What solar fuel technologies can learn from each other
摘要
Solar fuel technologies use sunlight to synthesize value-added molecules that can be used as renewable fuels or chemical feedstock. They share the common principle of converting and storing solar and other renewable energy in chemical bonds, but differ in the harvesting mechanisms, catalytic processes and systems used. These distinctions lead to different advantages, challenges, maturity and deployability prospects. In this Perspective, we provide a cross-disciplinary view of five major solar fuel platforms — photocatalysis, photovoltaic-driven electrolysis (PV + EC), photoelectrochemical, photothermal and plasmonic catalysis — to identify transferable insights and design principles.
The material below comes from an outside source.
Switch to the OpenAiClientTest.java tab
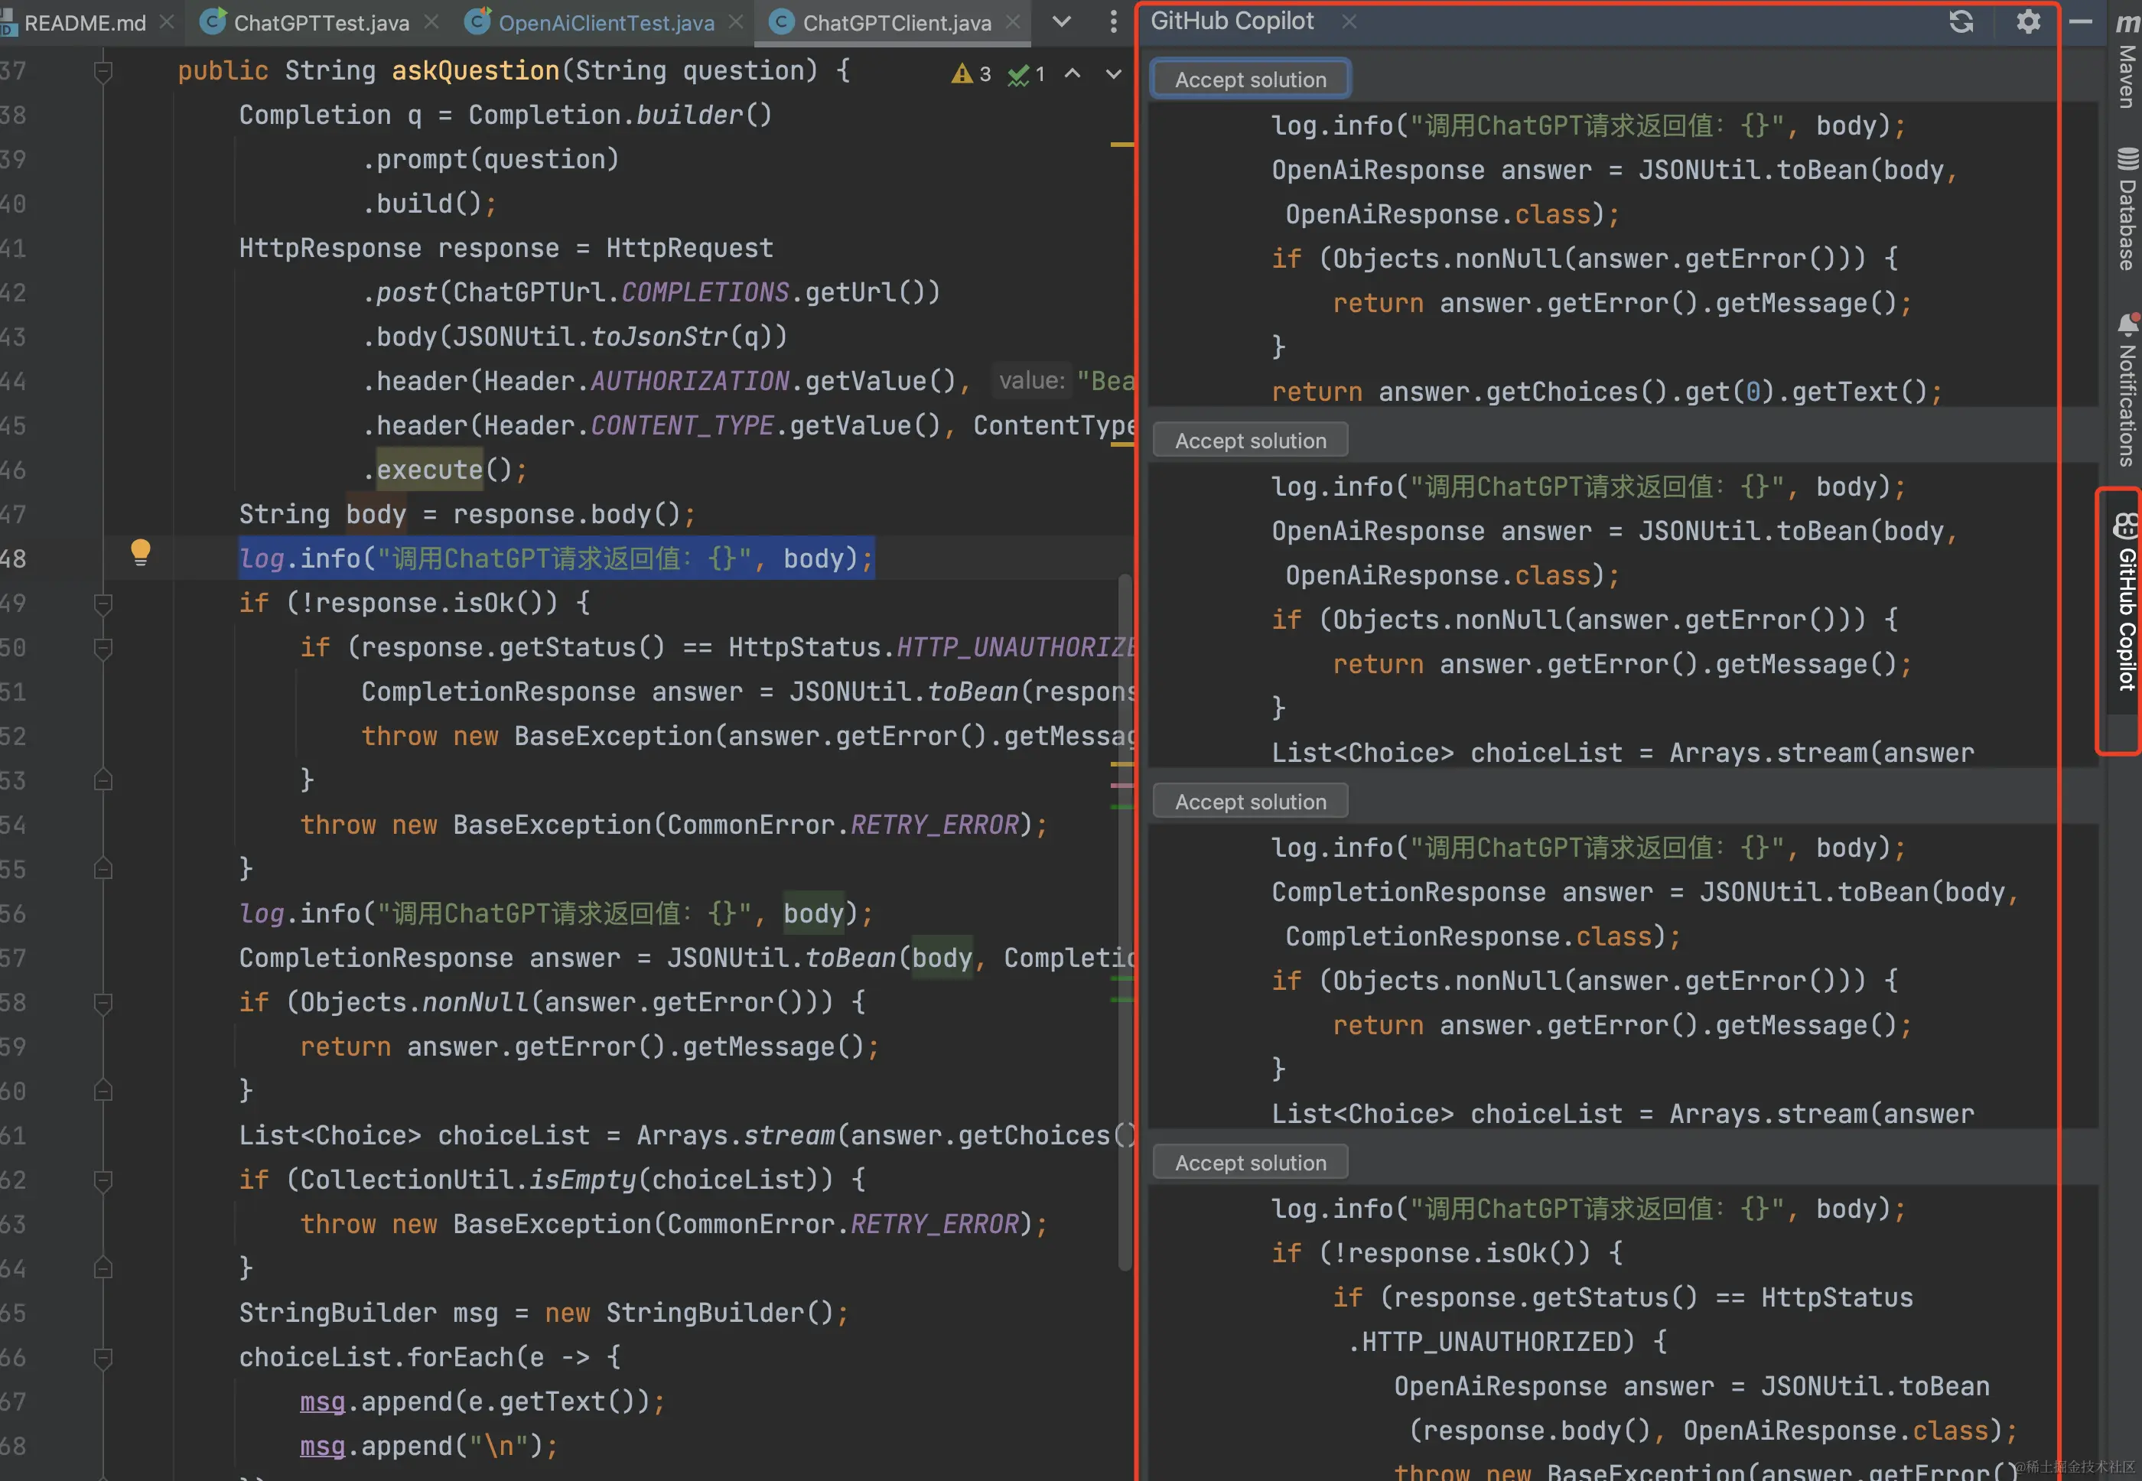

The wide span of solar-to-hydrogen efficiency (typically 0.1–15%) and levelized cost of hydrogen (US$2–30 kg−1 H2) depending on the system reflect both mechanistic limitations and system-level constraints that keep performance below theoretical limits. Common bottlenecks emerge, including spectral mismatch, charge-management and heat-management losses, stability in harsh operating environments and dependence on critical materials. At the same time, shared design principles — such as defect and facet engineering, multi-absorber architectures, plasmonic and photothermal enhancement, interface stabilization and catalyst–reactor co-design — offer transferable strategies capable of improving performance across platforms. Together, these insights provide a transversal unifying vision on how advances in one solar fuel technology can accelerate progress in others and inform pathways towards scalable, efficient and economically viable solar fuel production.